• _To-do item_:
Edit the entries below by replacing every "Describe the element" with "Name the element", and leave everything else unchanged.

(Data extracted from a collection)
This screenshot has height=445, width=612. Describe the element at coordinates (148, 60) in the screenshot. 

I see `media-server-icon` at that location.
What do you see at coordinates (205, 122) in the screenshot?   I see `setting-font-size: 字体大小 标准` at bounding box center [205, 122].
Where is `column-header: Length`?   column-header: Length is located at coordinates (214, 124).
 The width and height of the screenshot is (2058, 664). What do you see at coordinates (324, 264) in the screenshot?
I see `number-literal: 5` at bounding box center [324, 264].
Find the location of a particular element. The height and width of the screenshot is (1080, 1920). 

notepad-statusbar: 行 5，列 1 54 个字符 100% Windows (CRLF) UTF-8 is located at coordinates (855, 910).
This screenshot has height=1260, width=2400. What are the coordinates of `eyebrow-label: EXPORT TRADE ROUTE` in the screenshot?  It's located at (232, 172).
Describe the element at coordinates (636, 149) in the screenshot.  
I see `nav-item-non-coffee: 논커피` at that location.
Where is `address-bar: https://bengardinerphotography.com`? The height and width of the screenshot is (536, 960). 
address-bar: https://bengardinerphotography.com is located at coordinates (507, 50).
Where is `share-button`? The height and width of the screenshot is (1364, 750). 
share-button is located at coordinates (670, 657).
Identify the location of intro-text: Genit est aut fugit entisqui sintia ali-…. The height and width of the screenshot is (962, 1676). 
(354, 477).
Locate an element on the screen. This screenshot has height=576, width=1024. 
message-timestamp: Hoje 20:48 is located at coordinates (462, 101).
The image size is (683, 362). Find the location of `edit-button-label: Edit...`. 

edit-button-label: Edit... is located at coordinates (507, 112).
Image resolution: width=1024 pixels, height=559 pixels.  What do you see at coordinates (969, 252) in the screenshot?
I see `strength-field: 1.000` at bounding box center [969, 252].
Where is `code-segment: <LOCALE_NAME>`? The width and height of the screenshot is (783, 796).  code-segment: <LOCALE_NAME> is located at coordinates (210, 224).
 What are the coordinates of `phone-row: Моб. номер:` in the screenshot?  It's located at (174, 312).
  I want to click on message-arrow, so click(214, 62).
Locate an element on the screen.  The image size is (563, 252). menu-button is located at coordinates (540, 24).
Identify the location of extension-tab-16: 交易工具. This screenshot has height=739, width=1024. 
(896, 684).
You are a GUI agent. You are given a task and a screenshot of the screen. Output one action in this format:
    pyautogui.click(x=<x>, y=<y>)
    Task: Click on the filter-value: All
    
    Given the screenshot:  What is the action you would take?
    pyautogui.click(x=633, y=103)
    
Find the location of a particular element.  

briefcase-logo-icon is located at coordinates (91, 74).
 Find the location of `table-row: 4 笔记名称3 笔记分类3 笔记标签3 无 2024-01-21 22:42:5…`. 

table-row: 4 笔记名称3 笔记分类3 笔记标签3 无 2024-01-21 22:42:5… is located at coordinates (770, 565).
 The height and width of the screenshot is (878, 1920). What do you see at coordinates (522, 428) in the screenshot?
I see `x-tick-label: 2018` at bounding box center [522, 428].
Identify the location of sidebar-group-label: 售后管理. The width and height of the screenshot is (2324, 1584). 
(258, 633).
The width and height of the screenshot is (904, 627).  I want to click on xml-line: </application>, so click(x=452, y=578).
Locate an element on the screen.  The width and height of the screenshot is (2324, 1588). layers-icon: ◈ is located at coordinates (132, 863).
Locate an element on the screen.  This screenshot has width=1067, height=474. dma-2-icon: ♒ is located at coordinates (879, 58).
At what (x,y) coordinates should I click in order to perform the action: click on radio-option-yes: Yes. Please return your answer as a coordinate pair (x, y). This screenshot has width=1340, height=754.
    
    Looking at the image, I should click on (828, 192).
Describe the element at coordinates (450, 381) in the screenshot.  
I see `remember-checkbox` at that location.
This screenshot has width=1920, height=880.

• _Response area_:
This screenshot has height=445, width=612. Name the element at coordinates (148, 60) in the screenshot. 

I see `media-server-icon` at that location.
What do you see at coordinates (205, 122) in the screenshot?   I see `setting-font-size: 字体大小 标准` at bounding box center [205, 122].
Where is `column-header: Length`?   column-header: Length is located at coordinates (214, 124).
 The width and height of the screenshot is (2058, 664). What do you see at coordinates (324, 264) in the screenshot?
I see `number-literal: 5` at bounding box center [324, 264].
Find the location of a particular element. The height and width of the screenshot is (1080, 1920). 

notepad-statusbar: 行 5，列 1 54 个字符 100% Windows (CRLF) UTF-8 is located at coordinates (855, 910).
This screenshot has height=1260, width=2400. What are the coordinates of `eyebrow-label: EXPORT TRADE ROUTE` in the screenshot?  It's located at (232, 172).
Name the element at coordinates (636, 149) in the screenshot.  
I see `nav-item-non-coffee: 논커피` at that location.
Where is `address-bar: https://bengardinerphotography.com`? The height and width of the screenshot is (536, 960). 
address-bar: https://bengardinerphotography.com is located at coordinates (507, 50).
Where is `share-button`? The height and width of the screenshot is (1364, 750). 
share-button is located at coordinates (670, 657).
Identify the location of intro-text: Genit est aut fugit entisqui sintia ali-…. The height and width of the screenshot is (962, 1676). 
(354, 477).
Locate an element on the screen. This screenshot has height=576, width=1024. 
message-timestamp: Hoje 20:48 is located at coordinates (462, 101).
The image size is (683, 362). Find the location of `edit-button-label: Edit...`. 

edit-button-label: Edit... is located at coordinates (507, 112).
Image resolution: width=1024 pixels, height=559 pixels.  What do you see at coordinates (969, 252) in the screenshot?
I see `strength-field: 1.000` at bounding box center [969, 252].
Where is `code-segment: <LOCALE_NAME>`? The width and height of the screenshot is (783, 796).  code-segment: <LOCALE_NAME> is located at coordinates (210, 224).
 What are the coordinates of `phone-row: Моб. номер:` in the screenshot?  It's located at (174, 312).
  I want to click on message-arrow, so click(214, 62).
Locate an element on the screen.  The image size is (563, 252). menu-button is located at coordinates (540, 24).
Identify the location of extension-tab-16: 交易工具. This screenshot has height=739, width=1024. 
(896, 684).
You are a GUI agent. You are given a task and a screenshot of the screen. Output one action in this format:
    pyautogui.click(x=<x>, y=<y>)
    Task: Click on the filter-value: All
    
    Given the screenshot:  What is the action you would take?
    pyautogui.click(x=633, y=103)
    
Find the location of a particular element.  

briefcase-logo-icon is located at coordinates (91, 74).
 Find the location of `table-row: 4 笔记名称3 笔记分类3 笔记标签3 无 2024-01-21 22:42:5…`. 

table-row: 4 笔记名称3 笔记分类3 笔记标签3 无 2024-01-21 22:42:5… is located at coordinates (770, 565).
 The height and width of the screenshot is (878, 1920). What do you see at coordinates (522, 428) in the screenshot?
I see `x-tick-label: 2018` at bounding box center [522, 428].
Identify the location of sidebar-group-label: 售后管理. The width and height of the screenshot is (2324, 1584). 
(258, 633).
The width and height of the screenshot is (904, 627).  I want to click on xml-line: </application>, so click(x=452, y=578).
Locate an element on the screen.  The width and height of the screenshot is (2324, 1588). layers-icon: ◈ is located at coordinates (132, 863).
Locate an element on the screen.  This screenshot has width=1067, height=474. dma-2-icon: ♒ is located at coordinates (879, 58).
At what (x,y) coordinates should I click in order to perform the action: click on radio-option-yes: Yes. Please return your answer as a coordinate pair (x, y). This screenshot has width=1340, height=754.
    
    Looking at the image, I should click on (828, 192).
Name the element at coordinates (450, 381) in the screenshot.  
I see `remember-checkbox` at that location.
This screenshot has width=1920, height=880.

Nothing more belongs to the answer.